Hold on, didn't that SV already get created? Yes it did, but it's not the right type. It might not be big enough to hold the right data from the source. After some 400 lines of heavily macroed code, it does eventually get the right data.
This program profiles at 1.1 million SV copy operations. In almost 450,000
of those, the source is undef
, so nothing has to happen. In about
580,000 of those, the source is a plain integer value.
An integer is just data. It doesn't even need an SV if it's only ever treated as an integer. It doesn't need copying, because it can happily remain an integer value.
(Yes, if you're concerned that integer could ever overflow the 64 bits you're probably using to store integers, you have to figure out a way to upgrade to some sort of arbitrary sided big integer, but that's very doable.)

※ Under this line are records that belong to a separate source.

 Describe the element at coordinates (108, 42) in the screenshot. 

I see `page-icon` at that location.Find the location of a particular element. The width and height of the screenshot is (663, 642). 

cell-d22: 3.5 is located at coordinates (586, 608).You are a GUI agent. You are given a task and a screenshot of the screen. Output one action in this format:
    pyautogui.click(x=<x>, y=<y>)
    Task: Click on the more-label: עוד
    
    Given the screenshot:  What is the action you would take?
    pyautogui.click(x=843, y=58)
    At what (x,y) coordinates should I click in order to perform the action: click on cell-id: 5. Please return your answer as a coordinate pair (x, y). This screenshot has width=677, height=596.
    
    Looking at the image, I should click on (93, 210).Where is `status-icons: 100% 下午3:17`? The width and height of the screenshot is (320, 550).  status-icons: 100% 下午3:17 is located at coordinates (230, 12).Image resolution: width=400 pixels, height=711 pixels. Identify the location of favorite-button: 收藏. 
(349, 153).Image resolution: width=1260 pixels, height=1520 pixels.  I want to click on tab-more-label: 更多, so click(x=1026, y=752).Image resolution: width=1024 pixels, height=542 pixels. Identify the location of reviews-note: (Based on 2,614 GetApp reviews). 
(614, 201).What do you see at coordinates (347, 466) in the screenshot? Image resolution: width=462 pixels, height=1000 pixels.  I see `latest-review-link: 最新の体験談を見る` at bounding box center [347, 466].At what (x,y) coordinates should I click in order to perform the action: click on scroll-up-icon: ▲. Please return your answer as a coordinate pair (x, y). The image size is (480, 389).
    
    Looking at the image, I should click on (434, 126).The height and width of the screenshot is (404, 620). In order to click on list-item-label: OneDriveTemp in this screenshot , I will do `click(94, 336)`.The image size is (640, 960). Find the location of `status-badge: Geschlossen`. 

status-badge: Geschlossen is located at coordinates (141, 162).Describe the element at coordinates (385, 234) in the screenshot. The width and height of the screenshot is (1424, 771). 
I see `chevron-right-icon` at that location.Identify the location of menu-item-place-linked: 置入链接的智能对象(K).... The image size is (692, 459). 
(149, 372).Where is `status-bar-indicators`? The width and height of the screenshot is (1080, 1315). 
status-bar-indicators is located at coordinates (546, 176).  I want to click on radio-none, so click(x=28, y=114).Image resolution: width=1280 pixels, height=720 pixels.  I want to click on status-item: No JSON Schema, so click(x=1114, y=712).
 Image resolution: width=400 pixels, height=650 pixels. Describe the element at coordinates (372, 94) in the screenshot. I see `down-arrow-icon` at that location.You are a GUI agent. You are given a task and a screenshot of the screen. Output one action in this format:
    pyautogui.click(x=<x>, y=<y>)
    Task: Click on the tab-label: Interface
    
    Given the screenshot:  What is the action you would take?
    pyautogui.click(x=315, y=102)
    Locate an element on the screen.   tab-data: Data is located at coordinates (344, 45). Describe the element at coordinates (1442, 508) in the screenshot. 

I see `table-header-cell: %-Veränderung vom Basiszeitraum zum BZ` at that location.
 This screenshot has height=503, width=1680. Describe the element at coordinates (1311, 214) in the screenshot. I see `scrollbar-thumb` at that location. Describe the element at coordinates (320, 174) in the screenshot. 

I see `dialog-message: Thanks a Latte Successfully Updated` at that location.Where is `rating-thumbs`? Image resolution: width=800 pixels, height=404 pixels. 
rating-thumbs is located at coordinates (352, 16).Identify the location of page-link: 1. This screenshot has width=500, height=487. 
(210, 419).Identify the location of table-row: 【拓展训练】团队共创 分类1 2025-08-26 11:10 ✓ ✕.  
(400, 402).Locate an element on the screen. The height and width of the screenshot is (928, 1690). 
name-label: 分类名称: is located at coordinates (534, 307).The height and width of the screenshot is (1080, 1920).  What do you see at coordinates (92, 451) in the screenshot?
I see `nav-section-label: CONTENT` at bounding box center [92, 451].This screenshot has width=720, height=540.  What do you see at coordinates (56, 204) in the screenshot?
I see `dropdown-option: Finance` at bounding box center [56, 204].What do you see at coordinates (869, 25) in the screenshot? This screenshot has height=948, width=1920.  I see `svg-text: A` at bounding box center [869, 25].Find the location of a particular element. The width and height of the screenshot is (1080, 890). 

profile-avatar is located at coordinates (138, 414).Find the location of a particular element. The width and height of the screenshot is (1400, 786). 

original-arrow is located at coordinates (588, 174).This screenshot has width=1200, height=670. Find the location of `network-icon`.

It turns out that this program spends a lot of time bookkeeping polymorphic internal data structures to store raw integers. That's not counting all of the time spent manipulating the reference counts of raw integers or checking to see if you need to do anything special to get or store the value of and from a raw integer.
If it were possible to add type annotations to Perl 5 such that an integer could only ever be an integer and never silently upgraded or an array could only contain integers, it would be possible to update this program to get a significant amount of speed. A 10% improvement is within the realm of possibility, if not more. (I find the program a little too dense to skim and explain at the same time I've been digging into the Perl 5 source code, so I wave my hands a little bit.)
Sure, PDL is great and I've used it effectively, and I'm fully capable of translating this code into XS where I can perform these manipulations in C where I can specify their types, but crossing the barrier between Perl and PDL can be costly unless you're very clever, and I don't want to write any more C than I have to when Perl could make my job much more convenient.
Unfortunately, adding typed data structures to Perl 5 is a huge
amount of work. It would probably make the already complicated
Perl_sv_setsv_flags()
even more difficult to follow. It would
require rewriting a lot of the internals. It probably depends on attaching
things like special behaviors to SV data structures instead of the bodies of
Perl 5 operations, but that's also a good thing.
On the other hand, using less memory and going faster is a good thing—and optional typing could open the door to further improvements such as type-directed optimizations and JITting.
I know I said "Perl 5 needs this feature in 2012", but given the amount of work necessary to implement it, I have to back off a little bit to say that it would be nice to have. I hope you can see its value, and I hope it's possible to get it in a version of the Perl language sometime in the next couple of years.
Native arrays are pretty easy to implement actually.
The harder part was const and native hashes. As hashes can be optimized to perfect hashes when being const or study'ied. This is a completely different implementation.
Native arrays not, as they just replace the SV slot with a int/number or string SV.
There is a free bit to be used for the SVpad_TYPED check (0x00020000) for typed lexicals, and then a subsequent ptr comparison with the %int:: or %num:: or %string:: stash pointers.
Work is being done at https://github.com/rurban/perl/commits/typed/av but I haven't pushed anything there yet. Just to the typed/ro branch.
Not exactly the types I was thinking perl needs... personally I was thinking more of an Object Type system. But then I think that's easy...
With those kinds of types, you get a couple of possibilities: find errors (hopefully at compilation time) and perform optimizations (both at compilation time and during runtime). You could say what I wrote about here is "avoid unnecessary boxing and unboxing".